There is a joke that cracks me up:
"Did you know that, before the clock was invented, people had to actively roam around and ask people the time?"
There is obviously no need to explain the joke, but if we were to overthink it a little bit (like good mathematicians do) we can say that the joke is about the fact that the information of a particle of a group can be used to inform all the other particles. This concept is actually way deeper than the joke I just said and can be exploited further.
Let’s consider a self-organized system, such as bird flocking or fish schooling. We can define this system as one made of particles (e.g. a particle is a bird). We can also assume with a good degree of approximation that these particles move around in space adjusting their positions based on two factors:
- The best position that the specific particle knows: what the bird thinks is best for themselves.
- The global best position that is given by all the particles "communicating" with each other: what the bird is instructed to do by the "main bird"
Now, what is "best" in Nature? What is the best thing to do for the bird? What is the best for the "swarm"? I’m absolutely not the right person to ask this, as I really have no idea. What I DO know is that by observing this kind of behavior in Nature, we are able to formalize a very fascinating optimization algorithm. In other words, if we do define what is best, then we can use this evolutionary approach to optimize the function that we selected.
This algorithm is known as Particle Swarm Optimization (PSO). I know, this is a pretty big leap. What is "optimization"? Why are we talking about math all of a sudden? What is that we are optimizing? Throughout this article, I will try to cover all these steps and more importantly, we will use object-based programming in Python to create our own ParticleSwarmOptimizer() class. In other words, we will cover the PSO world from theory to practice.
Let’s get started! 🐦🐦🐦
0. Introducing "Optimization"
I have the feeling that if you are reading about "Particle Swarm Optimization" maybe you already know a little bit about "optimization" and you don’t know about the "particle swarm" thing, so I don’t want to spend too much time on this and bore the readers.
What I do want to know is to give a little bit of a formalization to the problem. As we said earlier, mathematically, what is the "best thing to do for a swarm"?
Well, mathematically, the "birds of a swarm" (or "particles") are points in a K-dimensional space. If it is the real space, our "domain" can be the 3D space we live in, but it can indeed be much larger than that. Actually, this method gets interesting when we forget about the "bird" example and we consider the fact that we can use this method, in general, to find the minimum or maximum of a given function.

◆ Data shown:
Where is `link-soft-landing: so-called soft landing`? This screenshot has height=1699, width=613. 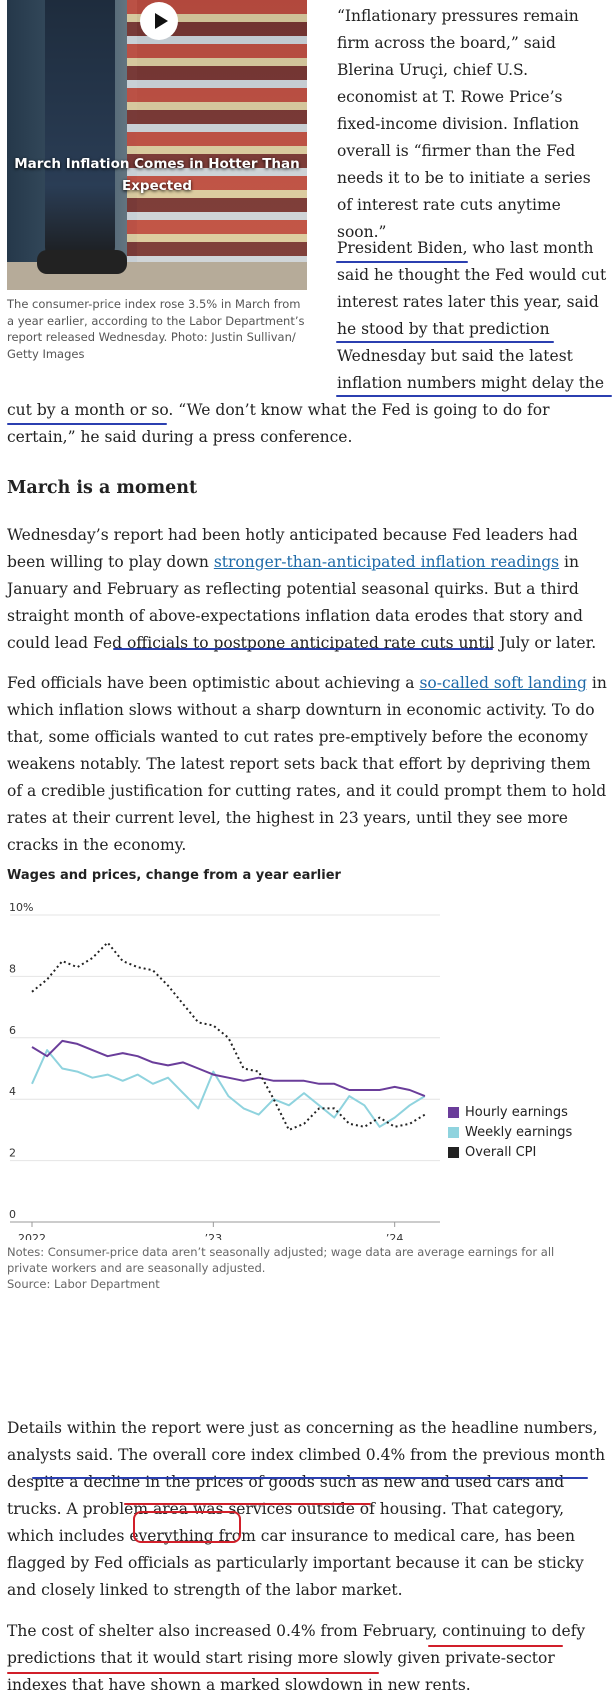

◆ Things to do:
A - In the article on particle swarm optimization, list every question in the paragraph that begins "This algorithm is known as Particle Swarm Optimization (PSO)."
B - Continue the article on particle swarm optimization after its last sentence.

◆ Response list:
A -
- What is "optimization"?
- Why are we talking about math all of a sudden?
- What is that we are optimizing?

B -
For example, let’s say that you have that the price of a house is automatically generated exclusively from an algorithm (veeery dangerous not to keep a person in the loop but anyway):

Now this doesn’t much make sense, right? What is the "House" Icon? We will have a list of features, for example, locations, size, etc…

Now this makes sense. The house is translated to the feature space. So each house is a k dimensional point. The "process" that converts the Feature space into a house price is a "black box" function:

The real game here is this:
"What is the x that I need to have to get the minimum cost?"
This is our optimization problem.

The end game of PSO will be the coordinates of x_min. Let’s see how we deal with it.
1. Introduction to Particle Swarm Optimization
Before we start, I want to say that it’s extremely helpful to look at the original paper. I would say that it’s one of the least-technical technical papers I have ever read. It is a very easy read and, at the same time, it is very informative and fun.
Alright, so, what is the idea behind this? As we said, the idea is that we are creating a set of particles that collaborate to find the global minimum by exchanging the information that they have. If you want, it is very similar to what happens to shows like "Stranger Things" where there is an enemy to beat and all the characters work together and talk with each other using all the means that they have.
More technically, we start with num_particles particles. These particles have random locations, and for each one of these locations the cost function L will have its value. For example, particle 1 will have location x_1 and cost L(x_1). This is iteration 0, and "after" this first iteration we have built our system. Now the system needs to evolve. How do we do this? With a quantity called "velocity". We say, that for the particle x, for each dimension (i) and each iteration (j), we have that:

Or in the more elegant vector form:

Now how do we define v? That is where the beauty of this method comes in. The vector v has basically three components:

Let’s explore them:
- v_intertial is basically the memory of the previous velocity. The term comes from physics where the inertial system is a system of reference where a body will remain at rest or move at a constant velocity.

where k_intertial is a constant.
- v_cognitive is the velocity that is suggested by the own particle (that is in some way cognitive). It suggests that we should move in the direction where we know we have our best for that particle. We also add a little bit of randomness r_1 (random number):

k_cognitive is again a constant. x_best is the best (lowest cost function) for the x particle.
- v_social is gathering the information from all the other particles. We move in the direction that is the best for all of the particles.

k_social is a constant, r2 is a random value and x{global best} is the best (lowest cost function) for all the particles.
Now, that is, I think, extremely elegant. Let’s wrap it up:
- We start by selecting a certain number of random particles (i.e. particles in random locations)
- We move these particles based on the velocity parameters
- These velocities are given by three factors: an inertia, which keeps the memory of the previous velocities, a cognitive velocity, which keeps us moving in the direction that is the best for the particle, and a social velocity, which keeps us moving in the direction that is suggested by the whole group of particles.
- We keep changing the location of these particles for every iteration until we get to num_iteration. Then we select our best option.
Ok, enough words for today. Let’s run some Python 🙂
2. PSO Implementation
We will use two classes to build our PSO. The first one is the class of a single particle, and the other class builds, given the single particle class as a builder, our swarm.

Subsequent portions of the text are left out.